* Start RECORD EXTRACTS *

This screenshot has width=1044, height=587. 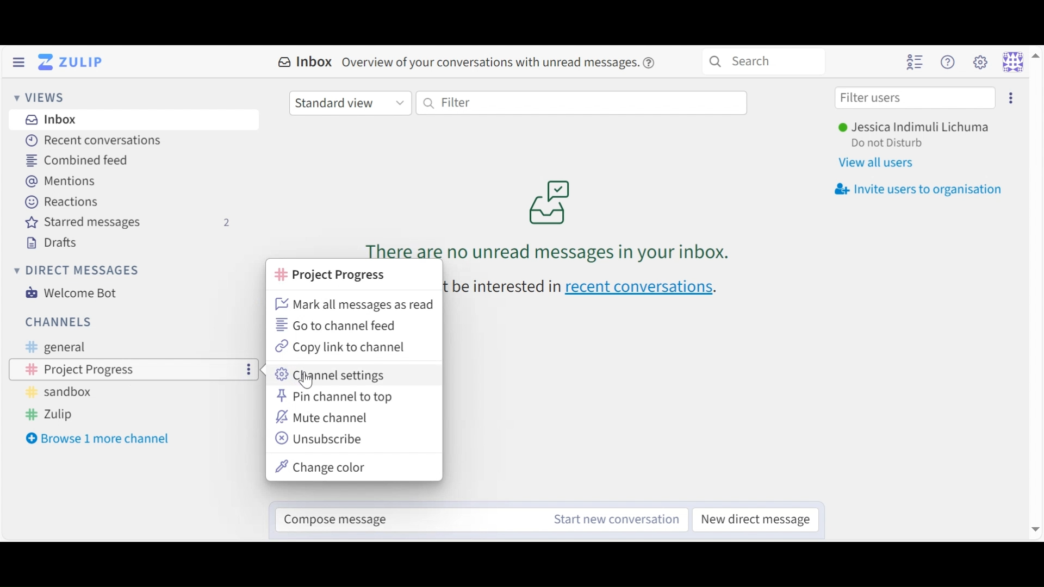 I want to click on settings, so click(x=1014, y=98).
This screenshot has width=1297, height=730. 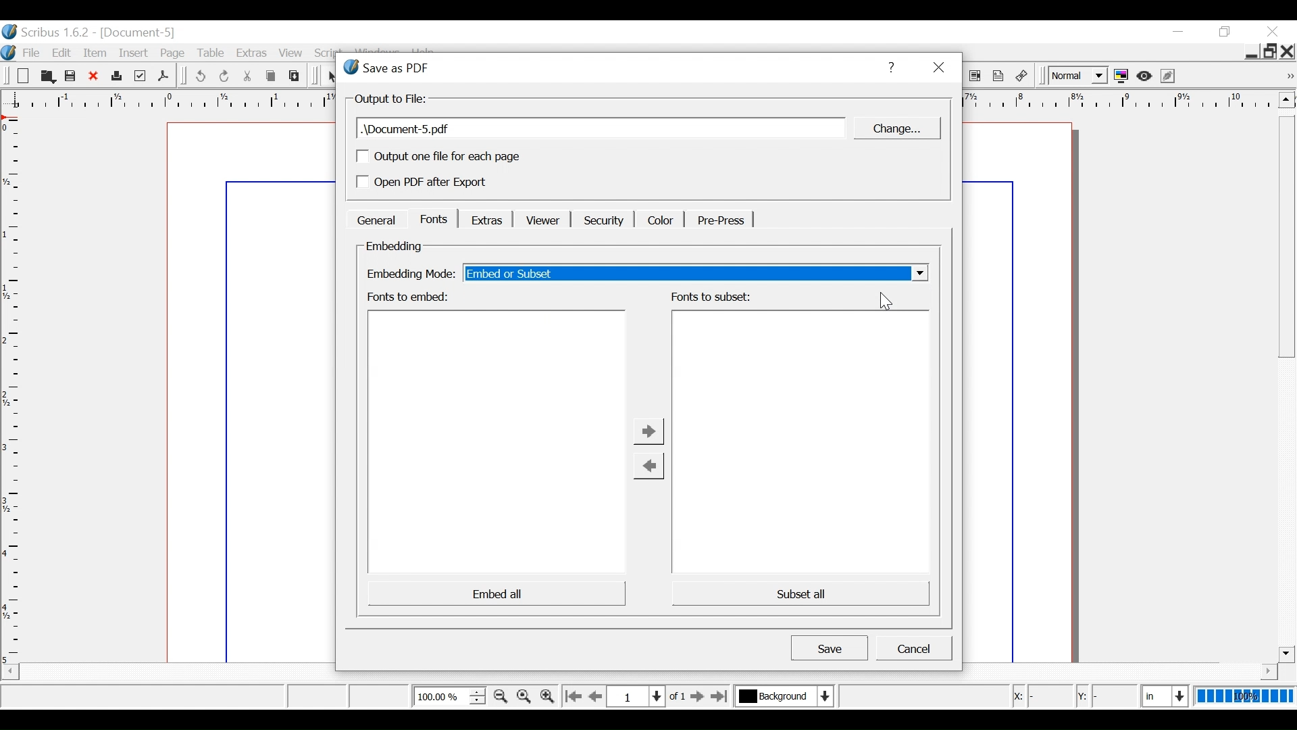 I want to click on Change to, so click(x=650, y=430).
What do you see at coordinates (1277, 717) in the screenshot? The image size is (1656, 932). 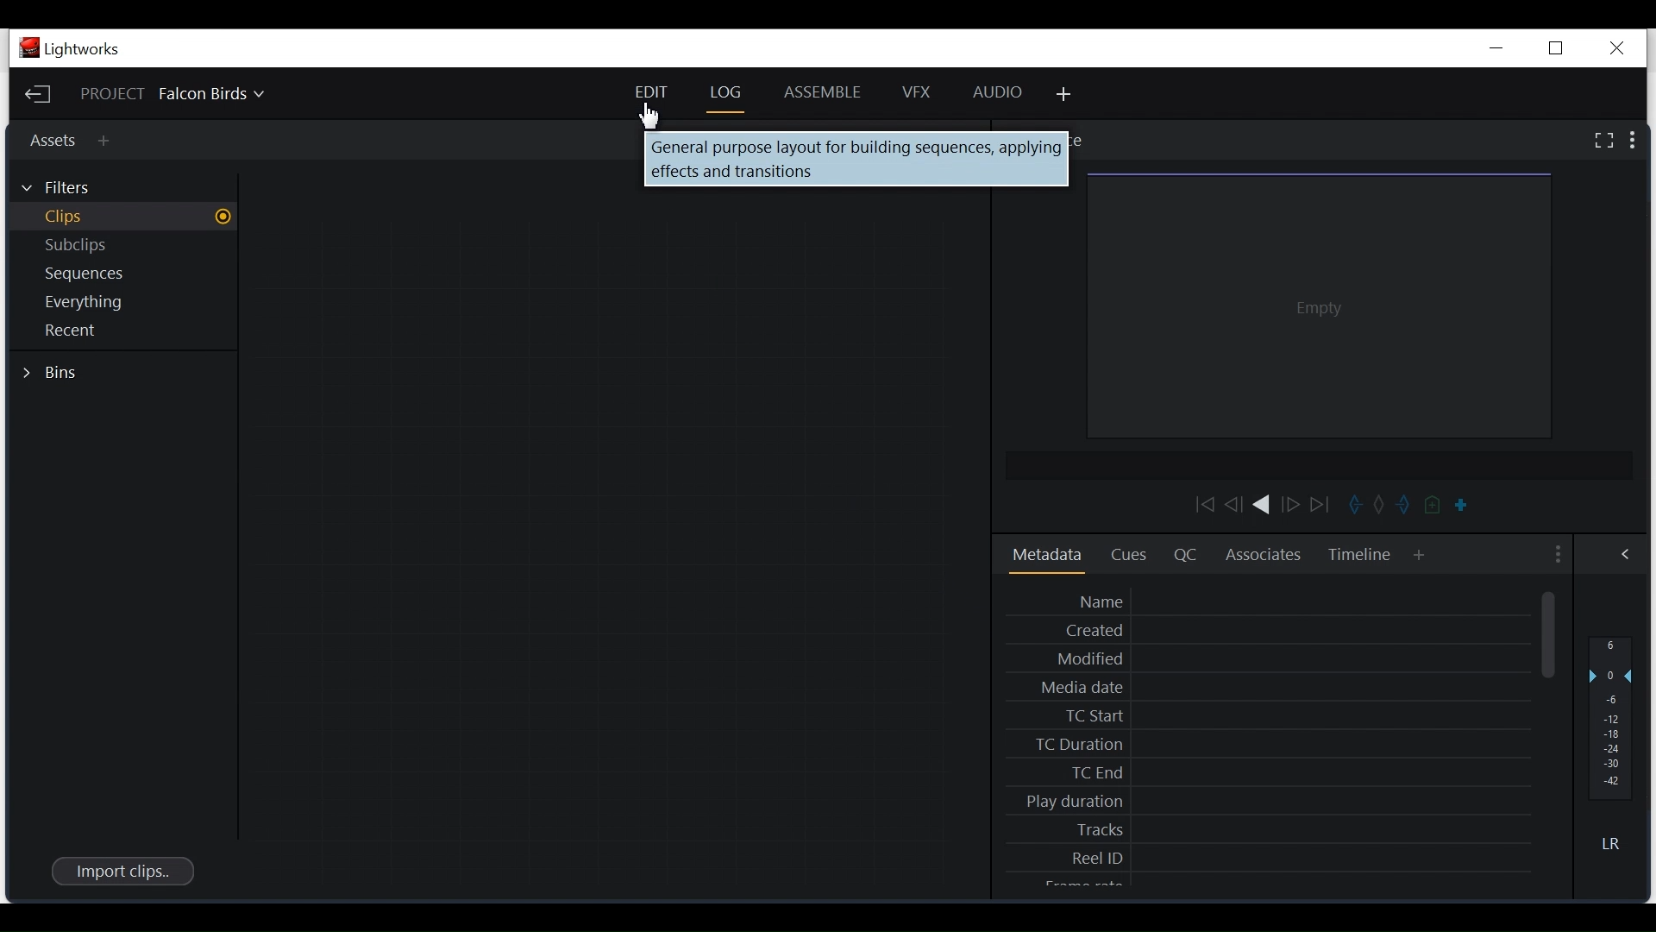 I see `TC Start` at bounding box center [1277, 717].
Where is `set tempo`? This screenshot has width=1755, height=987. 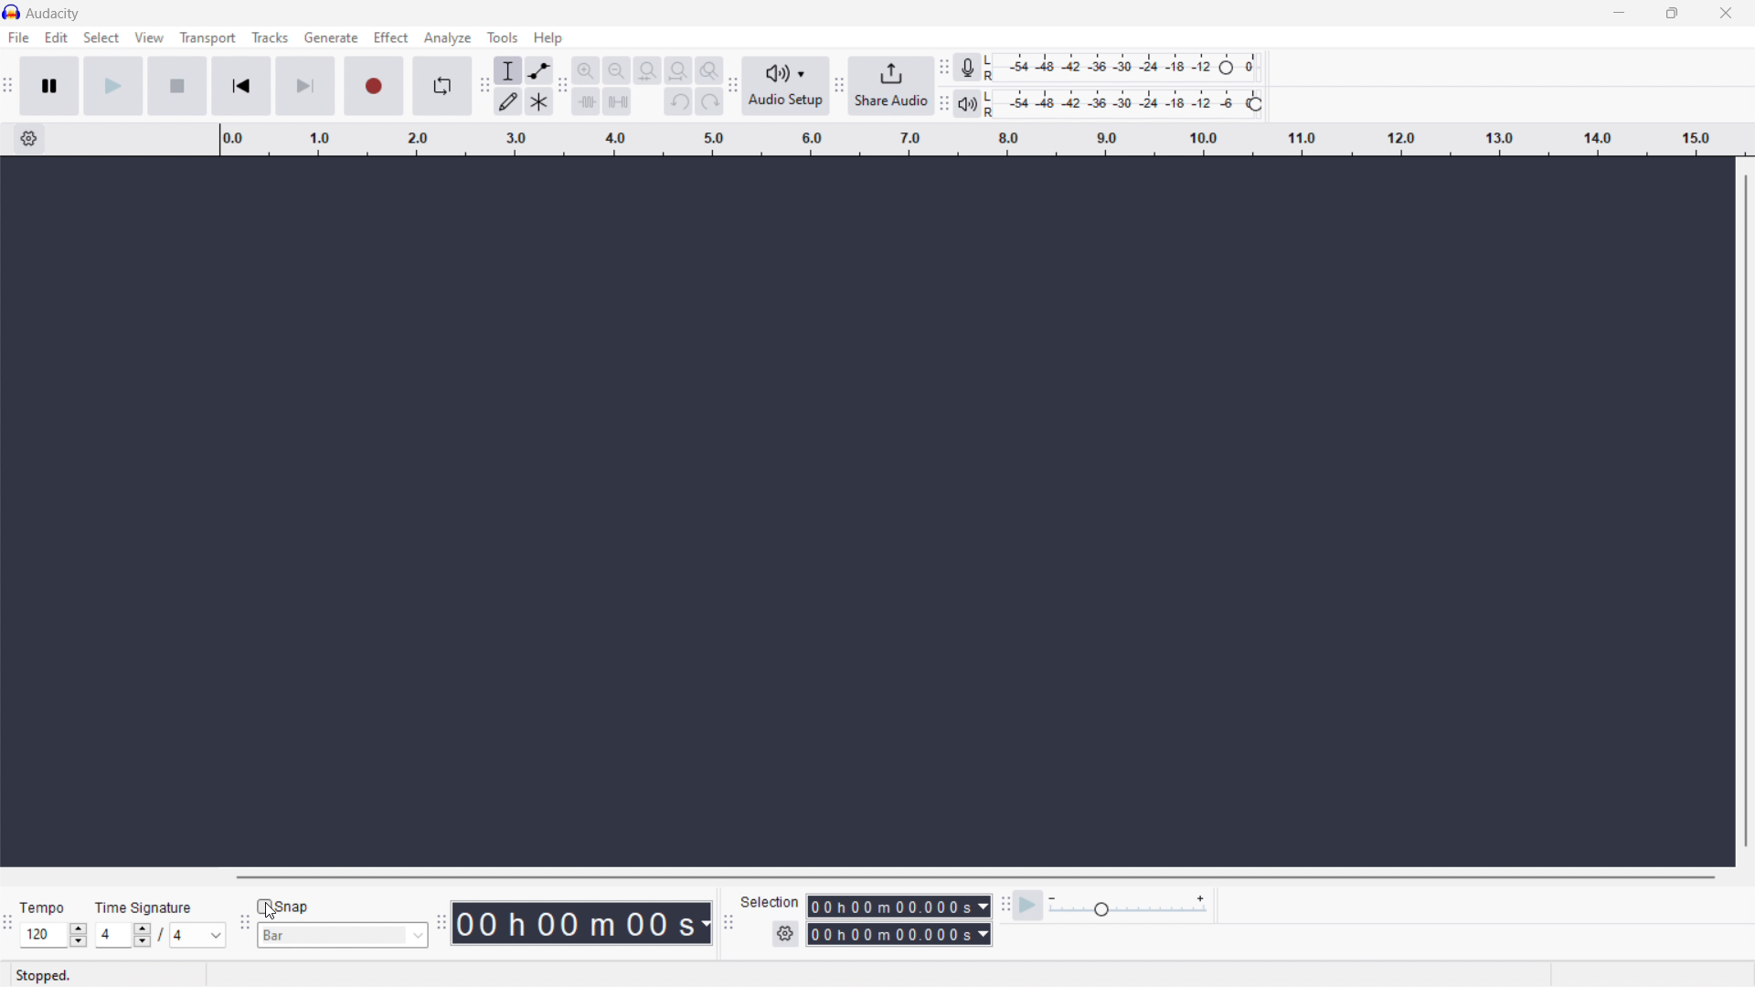
set tempo is located at coordinates (53, 935).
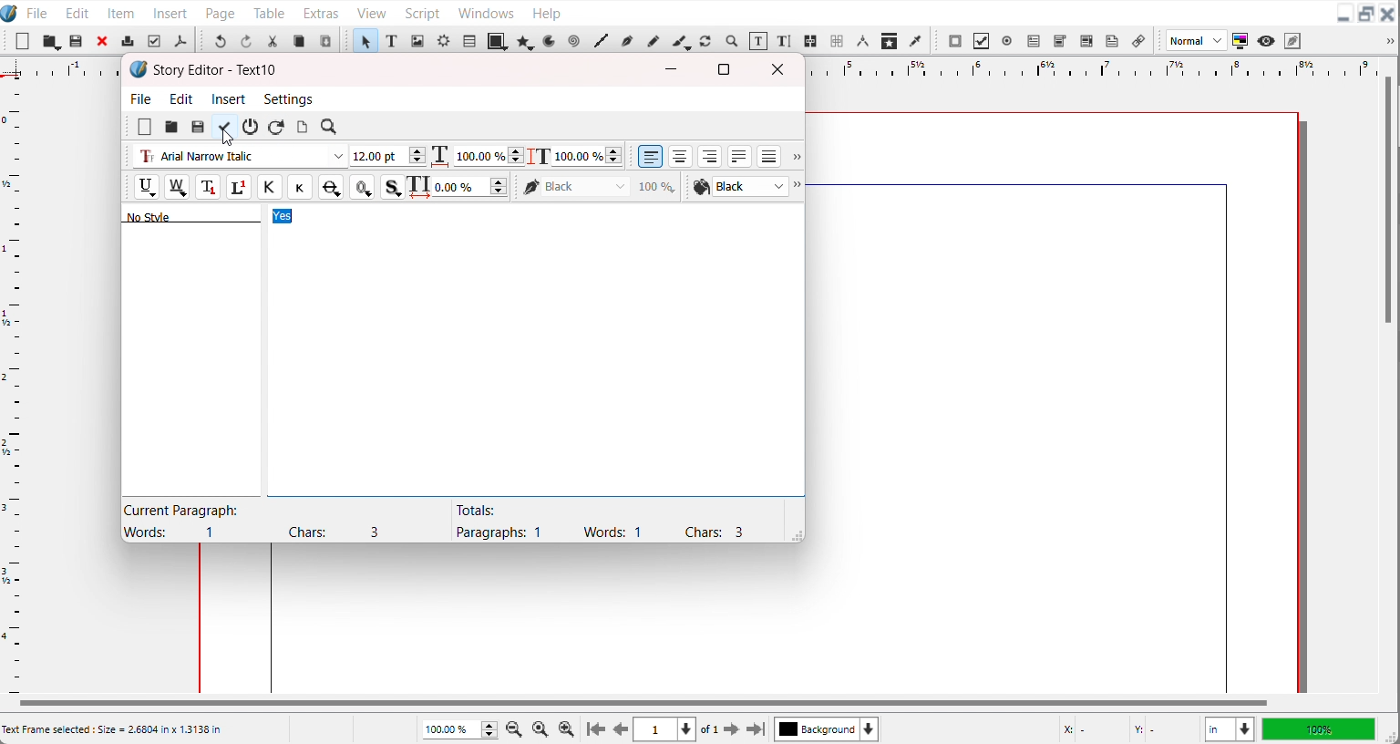  What do you see at coordinates (1006, 41) in the screenshot?
I see `PDF radio button` at bounding box center [1006, 41].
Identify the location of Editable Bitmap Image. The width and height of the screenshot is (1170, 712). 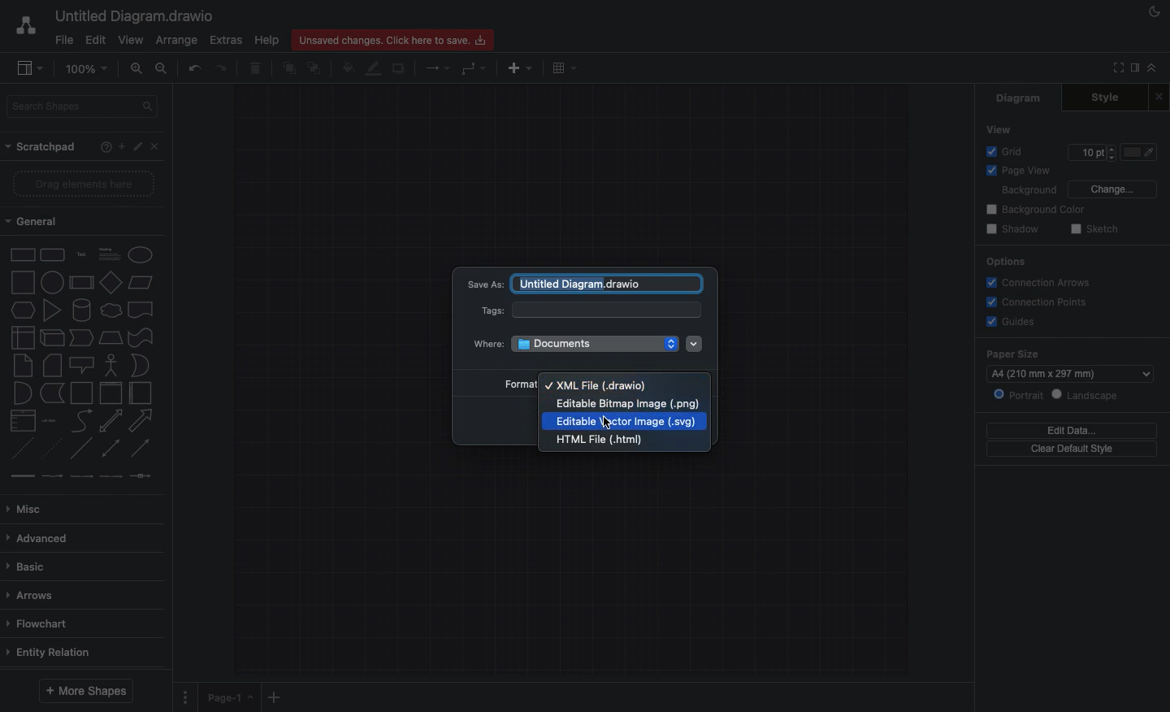
(628, 404).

* End RECORD EXTRACTS *

• WORK REQUIRED
Rescale the entries from the line that contains "Identify the location" through the end of the entries, requests included, multiplying every coordinate in the answers by 2.6 and rounding to whole numbers, with halves rounded up. Leave the pictures out of your answer.

• SOLUTION FOR THIS PROBLEM
Identify the location of Editable Bitmap Image. The width and height of the screenshot is (1170, 712). 
(1633, 1050).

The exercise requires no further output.